Linking note: cuSOLVERDx ships a precompiled device library. Add -rdc=true -dlto -L$MATHDX_ROOT/lib -lcusolverdx -lcublas -lcusolver -lcudart to your nvcc command (the bench/run_bench.py driver does this automatically when cusolverdx.hpp is present).

5f. Batched GEMM (single block, BATCH GEMMs in parallel)

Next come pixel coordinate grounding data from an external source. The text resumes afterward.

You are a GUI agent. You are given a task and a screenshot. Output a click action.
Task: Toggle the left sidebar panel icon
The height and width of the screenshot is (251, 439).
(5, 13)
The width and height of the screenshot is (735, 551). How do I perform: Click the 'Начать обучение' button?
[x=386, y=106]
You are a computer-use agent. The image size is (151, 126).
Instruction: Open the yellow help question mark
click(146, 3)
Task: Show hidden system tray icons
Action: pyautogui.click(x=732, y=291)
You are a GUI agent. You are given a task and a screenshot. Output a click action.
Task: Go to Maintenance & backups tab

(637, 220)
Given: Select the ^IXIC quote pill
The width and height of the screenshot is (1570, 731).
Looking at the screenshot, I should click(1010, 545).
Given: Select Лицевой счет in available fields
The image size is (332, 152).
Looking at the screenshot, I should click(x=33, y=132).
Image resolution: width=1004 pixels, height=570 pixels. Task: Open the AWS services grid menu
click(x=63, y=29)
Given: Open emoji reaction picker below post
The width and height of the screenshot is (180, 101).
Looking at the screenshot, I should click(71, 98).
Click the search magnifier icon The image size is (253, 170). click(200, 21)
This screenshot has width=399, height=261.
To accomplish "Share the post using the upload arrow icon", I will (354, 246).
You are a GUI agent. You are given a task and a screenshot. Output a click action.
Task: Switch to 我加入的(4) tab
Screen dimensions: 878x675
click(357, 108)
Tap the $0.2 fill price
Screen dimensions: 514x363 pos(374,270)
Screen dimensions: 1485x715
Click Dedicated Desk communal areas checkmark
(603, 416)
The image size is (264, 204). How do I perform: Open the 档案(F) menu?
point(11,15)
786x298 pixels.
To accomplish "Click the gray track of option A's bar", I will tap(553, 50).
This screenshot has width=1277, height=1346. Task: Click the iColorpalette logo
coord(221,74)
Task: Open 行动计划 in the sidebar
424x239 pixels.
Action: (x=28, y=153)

namespace glass { namespace nvidia {
    DEFINE_NVIDIA_GEMM_BATCHED_BLOCKDIM(6, 6, 6, /*BATCH=*/16, /*TC=*/64)
}}

__global__ void k(float* const* A, float* const* B, float* const* C) {
    extern __shared__ __align__(16) char smem_buf[];
    glass::nvidia::gemm_batched<float, 6, 6, 6, 16, 64>(
        1.f, A, B, 0.f, C, smem_buf);
}

constexpr auto smem = glass::nvidia::gemm_batched_smem_size<float, 6, 6, 6, 16, 64>();
k<<<1, dim3(64, 16), smem>>>(dA_ptrs, dB_ptrs, dC_ptrs);

Each batch element is identified by threadIdx.y; each per-batch GEMM uses TC threads in threadIdx.x. Total launch is dim3(TC, BATCH). See bench/bench_gemm_batched.cu for a full working example with T** pointer arrays.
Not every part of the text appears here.